Sequeira Pinto escreveu muitos contos humorísticos que foram publicados em vários
jornais em Lisboa, entre estes “O Cara Alegre”, o “Diário Popular”, o “Pifpaf”, e outros.
Ele também foi o autor de dois livros (talvez três, “Rumores na Lezíria”?) “A Farsante”
cuja segunda edição foi distribuída pela Agência Portuguesa de Revistas em 1958, e “A
Quarta Virtude” publicado pela Imprensa da Cidade Lda., Lisboa, também nesse mesmo
ano.
Entre os seus escritos encontrei vários compilados em vários volumes, entre eles
“Elementos Diversos”, “Prosas Insensatas (Contos)” e “Mascarilhas e Carapuças”.
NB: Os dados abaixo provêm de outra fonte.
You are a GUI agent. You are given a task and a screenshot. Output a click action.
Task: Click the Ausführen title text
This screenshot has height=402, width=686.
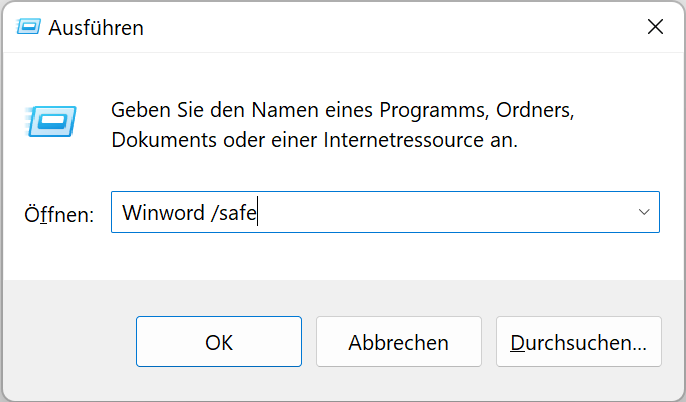click(96, 28)
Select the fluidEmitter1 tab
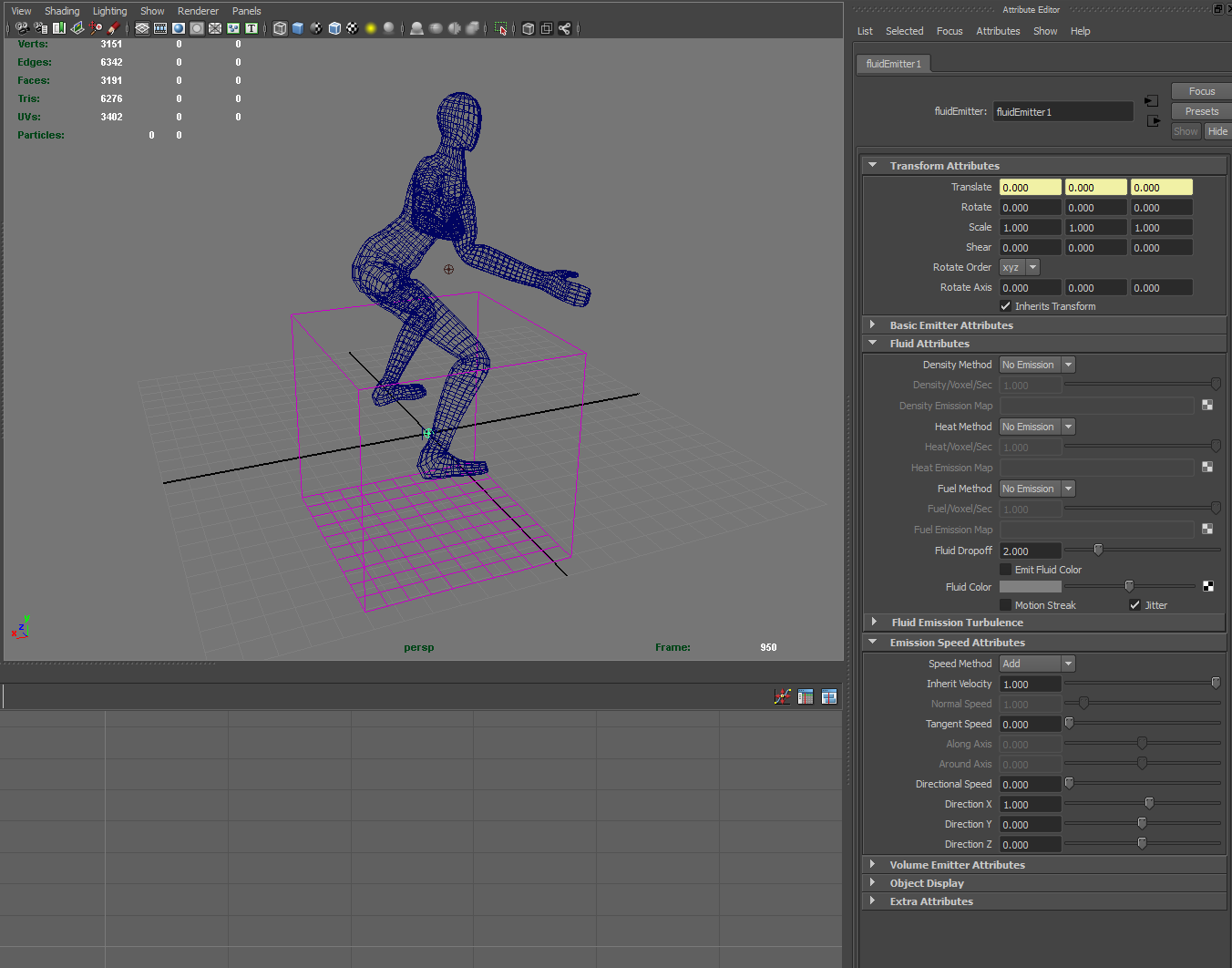 [893, 64]
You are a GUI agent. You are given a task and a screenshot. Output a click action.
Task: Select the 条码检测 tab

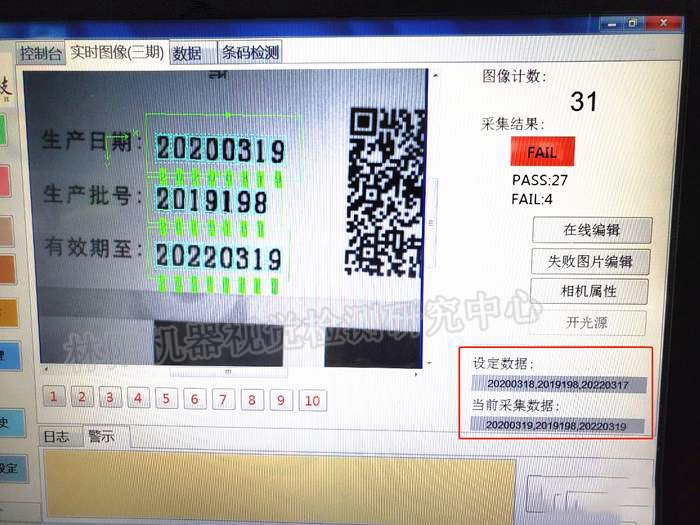pyautogui.click(x=250, y=52)
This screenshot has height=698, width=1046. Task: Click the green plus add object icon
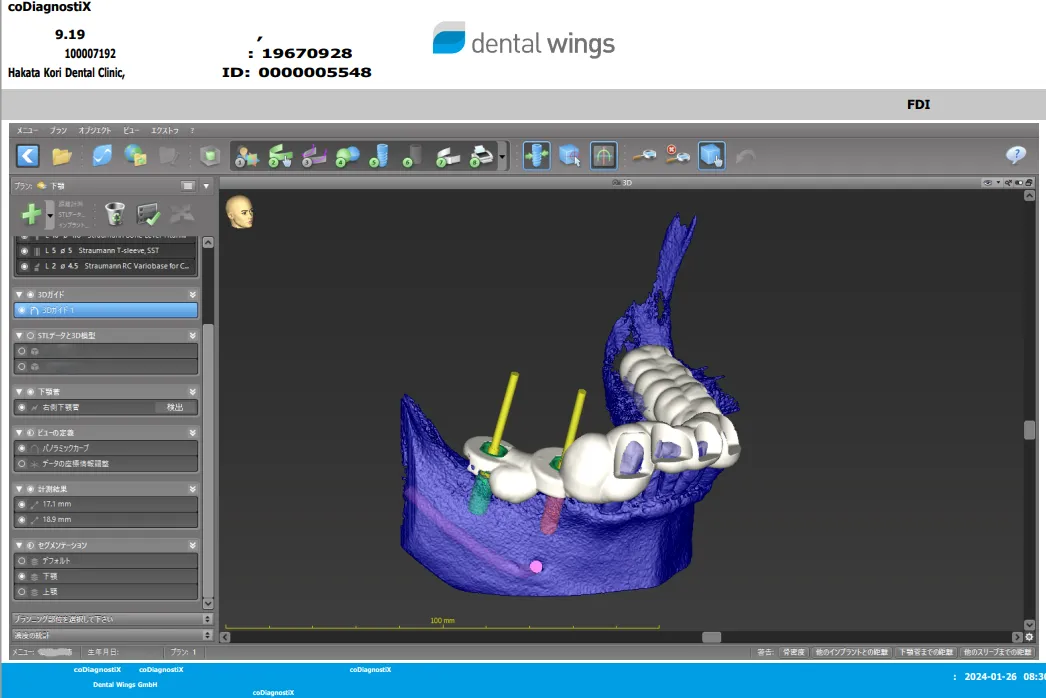pyautogui.click(x=31, y=213)
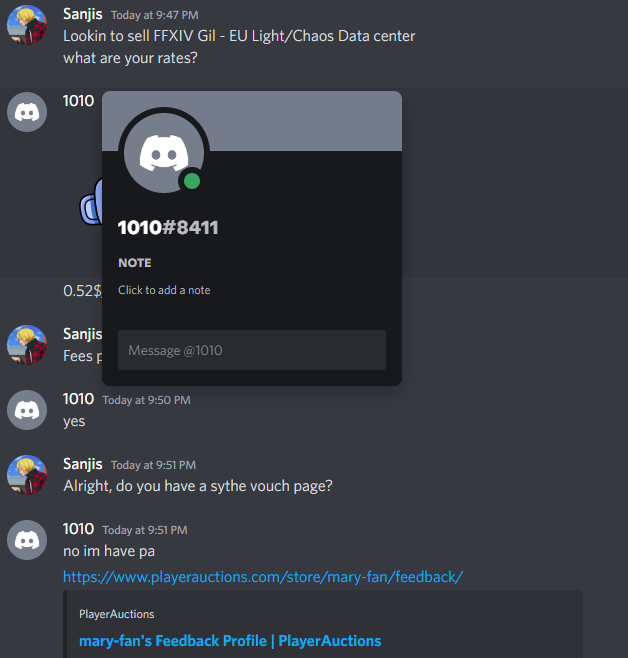
Task: Click the 1010 username at 9:50 PM
Action: [78, 399]
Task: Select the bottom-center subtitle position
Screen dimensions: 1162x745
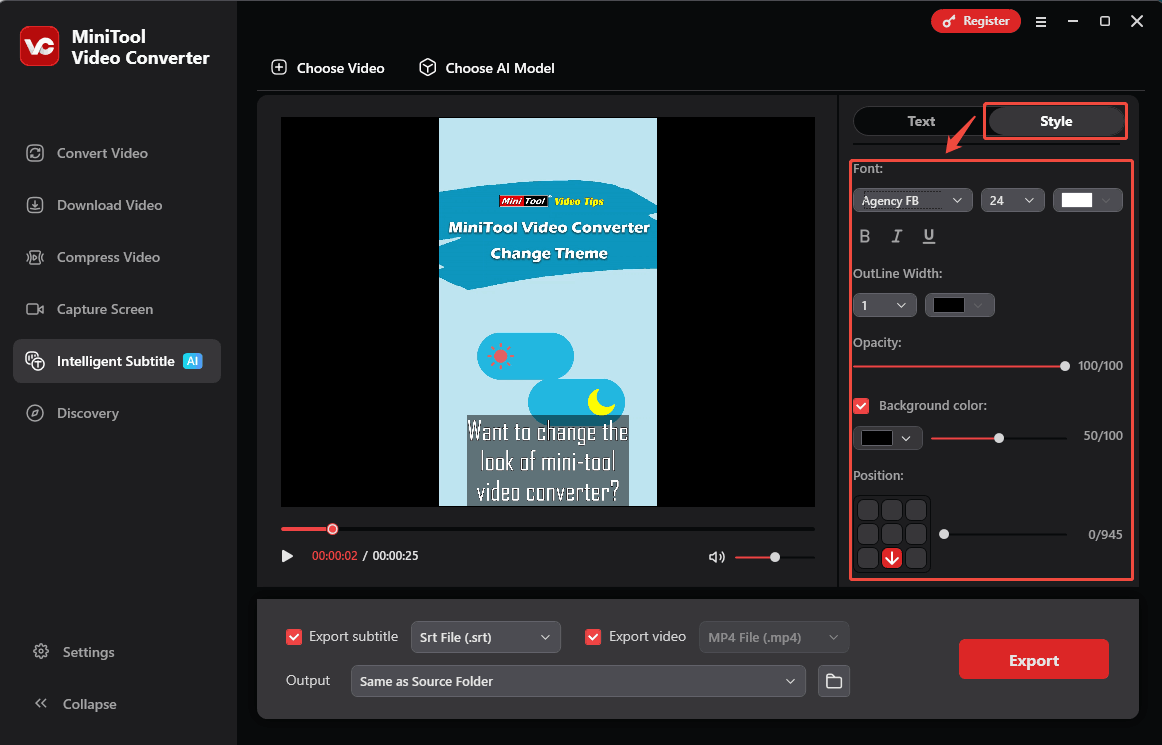Action: tap(891, 558)
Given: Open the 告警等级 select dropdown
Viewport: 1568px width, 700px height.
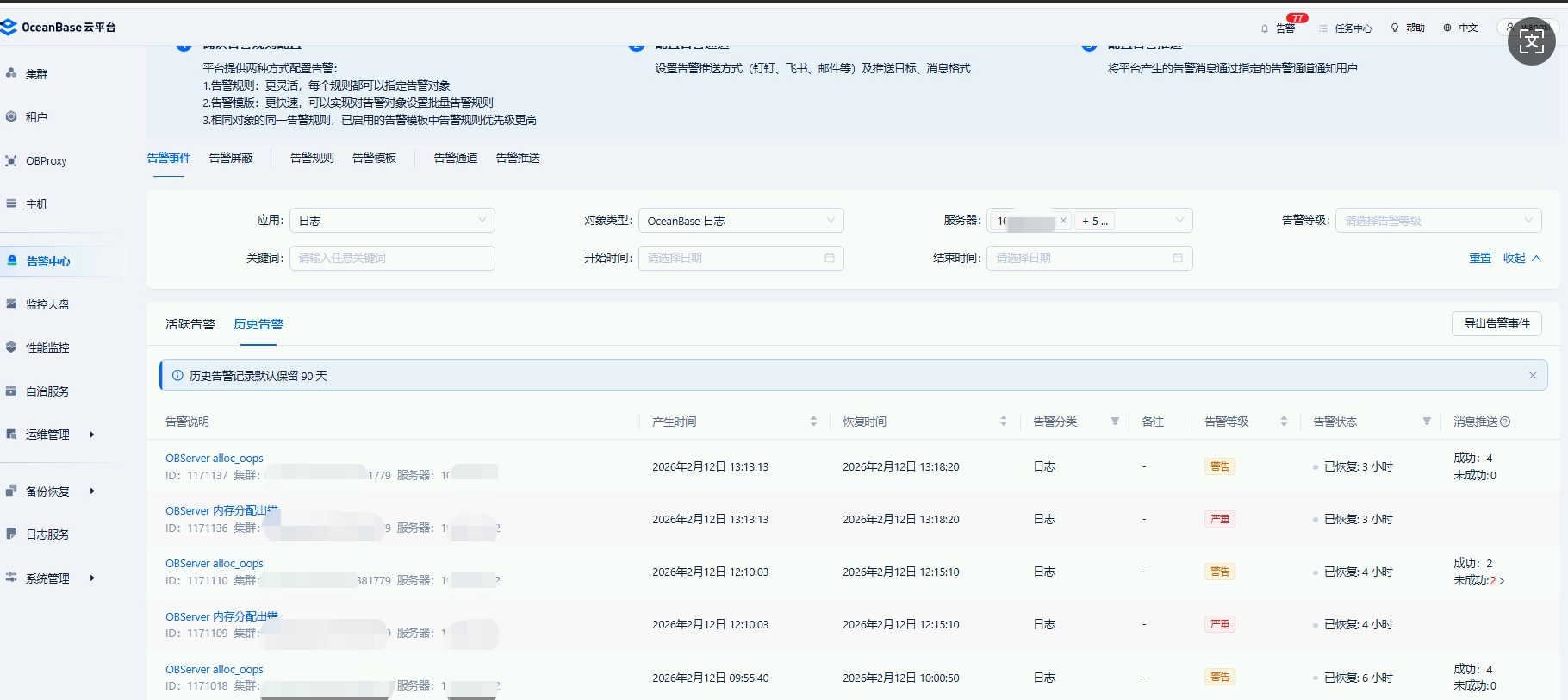Looking at the screenshot, I should click(1438, 221).
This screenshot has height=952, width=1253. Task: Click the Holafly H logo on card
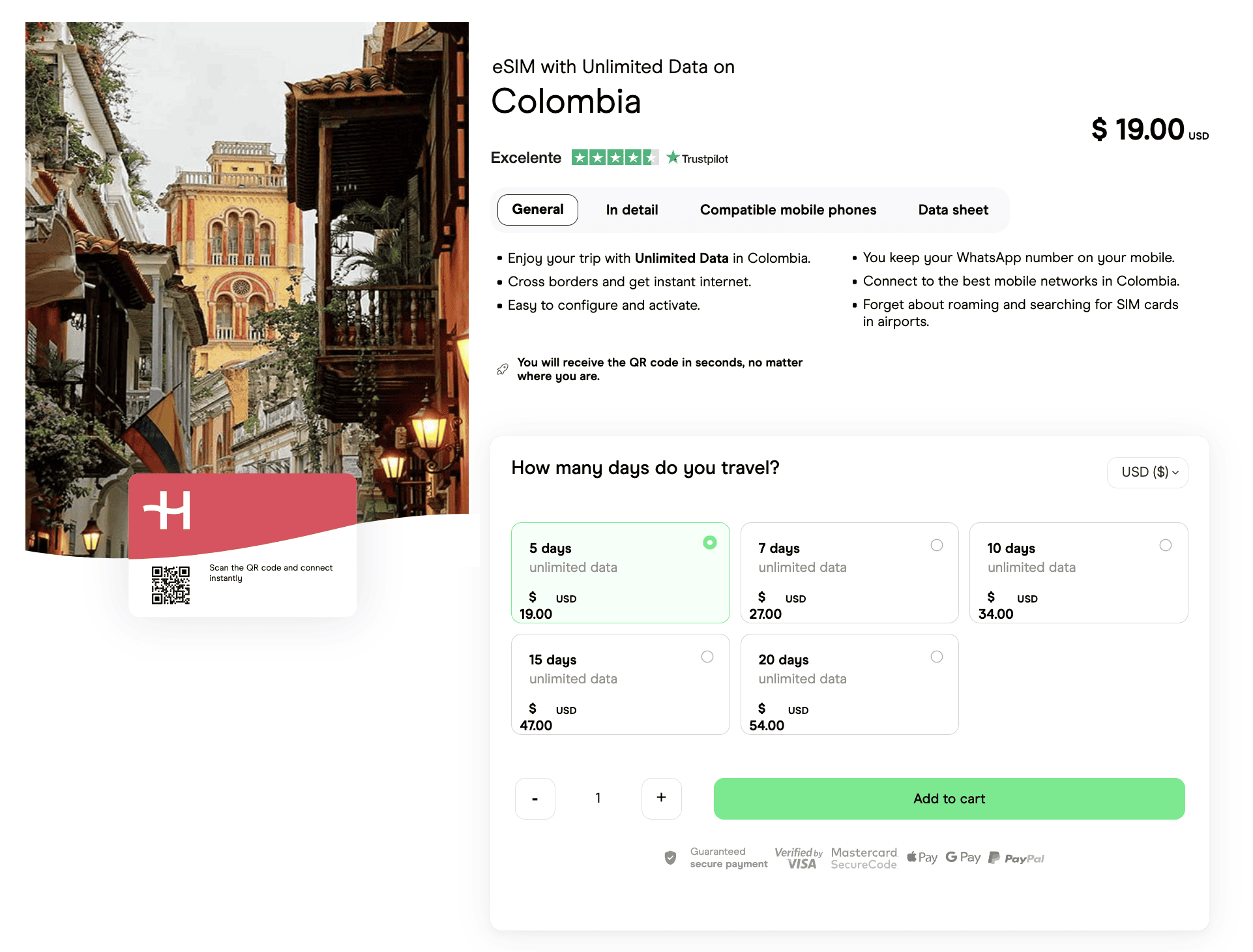168,510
Peças para teatro encontrei “O Cinto Dourado”, escrito em Outubro 1963, talvez nunca
publicado. Muitos destes contos foram publicados mas eu creio que nenhum destes seus
poemas o tenha sido.
É assim que em memória de meu tio - mais que um tio, um verdadeiro amigo – que eu
trago hoje ao alcance dos amantes de poesia estes versos que são uma introspeção da sua
mente, dos seus sentimentos íntimos, tavez da sua consciência.
Ao leitor não é pedida qualquer remuneração financeira por este ebook. Simplesmente
deixo aqui a sugestão de que se o leitor gostou da leitura destes versos que faça um
donativo para a organização humanitária de sua eleição.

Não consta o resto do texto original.